======== Data provided

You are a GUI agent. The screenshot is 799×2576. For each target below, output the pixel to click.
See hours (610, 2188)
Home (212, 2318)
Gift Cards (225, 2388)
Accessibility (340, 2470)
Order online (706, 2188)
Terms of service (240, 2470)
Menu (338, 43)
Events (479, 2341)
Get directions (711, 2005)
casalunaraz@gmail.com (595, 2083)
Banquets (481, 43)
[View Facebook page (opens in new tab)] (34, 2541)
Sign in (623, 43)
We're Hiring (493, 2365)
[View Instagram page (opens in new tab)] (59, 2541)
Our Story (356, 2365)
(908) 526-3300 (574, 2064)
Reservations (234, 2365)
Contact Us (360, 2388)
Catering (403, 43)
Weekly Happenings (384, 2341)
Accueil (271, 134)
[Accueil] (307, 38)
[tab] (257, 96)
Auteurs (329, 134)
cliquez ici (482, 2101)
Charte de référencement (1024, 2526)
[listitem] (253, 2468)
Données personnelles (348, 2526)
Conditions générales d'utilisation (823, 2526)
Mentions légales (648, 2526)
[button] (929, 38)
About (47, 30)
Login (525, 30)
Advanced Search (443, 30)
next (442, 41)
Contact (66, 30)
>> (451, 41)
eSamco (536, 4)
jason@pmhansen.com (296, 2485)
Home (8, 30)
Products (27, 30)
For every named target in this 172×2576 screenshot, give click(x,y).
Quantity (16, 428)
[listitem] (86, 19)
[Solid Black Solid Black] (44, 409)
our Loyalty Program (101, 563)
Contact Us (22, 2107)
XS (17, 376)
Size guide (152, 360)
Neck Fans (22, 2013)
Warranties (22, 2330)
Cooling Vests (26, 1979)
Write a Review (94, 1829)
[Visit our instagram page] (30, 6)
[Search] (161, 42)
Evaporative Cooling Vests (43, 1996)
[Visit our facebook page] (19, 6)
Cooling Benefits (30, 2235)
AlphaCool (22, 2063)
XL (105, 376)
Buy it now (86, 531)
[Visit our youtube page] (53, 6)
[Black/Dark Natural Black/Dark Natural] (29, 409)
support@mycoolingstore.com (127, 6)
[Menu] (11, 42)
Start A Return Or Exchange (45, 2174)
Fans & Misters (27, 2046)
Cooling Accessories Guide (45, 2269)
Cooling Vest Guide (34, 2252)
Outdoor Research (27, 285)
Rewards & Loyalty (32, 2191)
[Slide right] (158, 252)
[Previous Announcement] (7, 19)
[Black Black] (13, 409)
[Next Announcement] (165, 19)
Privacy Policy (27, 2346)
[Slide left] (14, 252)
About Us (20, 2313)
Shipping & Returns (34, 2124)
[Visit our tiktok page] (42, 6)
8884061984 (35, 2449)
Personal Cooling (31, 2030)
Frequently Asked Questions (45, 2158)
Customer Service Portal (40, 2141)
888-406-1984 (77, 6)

================

→ **What you have to do**:
Write the entries out a second time. Match them exactly.

→ **Reply**:
You are a GUI agent. The screenshot is 799×2576. For each target below, output the pixel to click.
See hours (610, 2188)
Home (212, 2318)
Gift Cards (225, 2388)
Accessibility (340, 2470)
Order online (706, 2188)
Terms of service (240, 2470)
Menu (338, 43)
Events (479, 2341)
Get directions (711, 2005)
casalunaraz@gmail.com (595, 2083)
Banquets (481, 43)
[View Facebook page (opens in new tab)] (34, 2541)
Sign in (623, 43)
We're Hiring (493, 2365)
[View Instagram page (opens in new tab)] (59, 2541)
Our Story (356, 2365)
(908) 526-3300 (574, 2064)
Reservations (234, 2365)
Contact Us (360, 2388)
Catering (403, 43)
Weekly Happenings (384, 2341)
Accueil (271, 134)
[Accueil] (307, 38)
[tab] (257, 96)
Auteurs (329, 134)
cliquez ici (482, 2101)
Charte de référencement (1024, 2526)
[listitem] (253, 2468)
Données personnelles (348, 2526)
Conditions générales d'utilisation (823, 2526)
Mentions légales (648, 2526)
[button] (929, 38)
About (47, 30)
Login (525, 30)
Advanced Search (443, 30)
next (442, 41)
Contact (66, 30)
>> (451, 41)
eSamco (536, 4)
jason@pmhansen.com (296, 2485)
Home (8, 30)
Products (27, 30)
For every named target in this 172×2576 screenshot, give click(x,y).
Quantity (16, 428)
[listitem] (86, 19)
[Solid Black Solid Black] (44, 409)
our Loyalty Program (101, 563)
Contact Us (22, 2107)
XS (17, 376)
Size guide (152, 360)
Neck Fans (22, 2013)
Warranties (22, 2330)
Cooling Vests (26, 1979)
Write a Review (94, 1829)
[Visit our instagram page] (30, 6)
[Search] (161, 42)
Evaporative Cooling Vests (43, 1996)
[Visit our facebook page] (19, 6)
Cooling Benefits (30, 2235)
AlphaCool (22, 2063)
XL (105, 376)
Buy it now (86, 531)
[Visit our youtube page] (53, 6)
[Black/Dark Natural Black/Dark Natural] (29, 409)
support@mycoolingstore.com (127, 6)
[Menu] (11, 42)
Start A Return Or Exchange (45, 2174)
Fans & Misters (27, 2046)
Cooling Accessories Guide (45, 2269)
Cooling Vest Guide (34, 2252)
Outdoor Research (27, 285)
Rewards & Loyalty (32, 2191)
[Slide right] (158, 252)
[Previous Announcement] (7, 19)
[Black Black] (13, 409)
[Next Announcement] (165, 19)
Privacy Policy (27, 2346)
[Slide left] (14, 252)
About Us (20, 2313)
Shipping & Returns (34, 2124)
[Visit our tiktok page] (42, 6)
8884061984 (35, 2449)
Personal Cooling (31, 2030)
Frequently Asked Questions (45, 2158)
Customer Service Portal (40, 2141)
888-406-1984 (77, 6)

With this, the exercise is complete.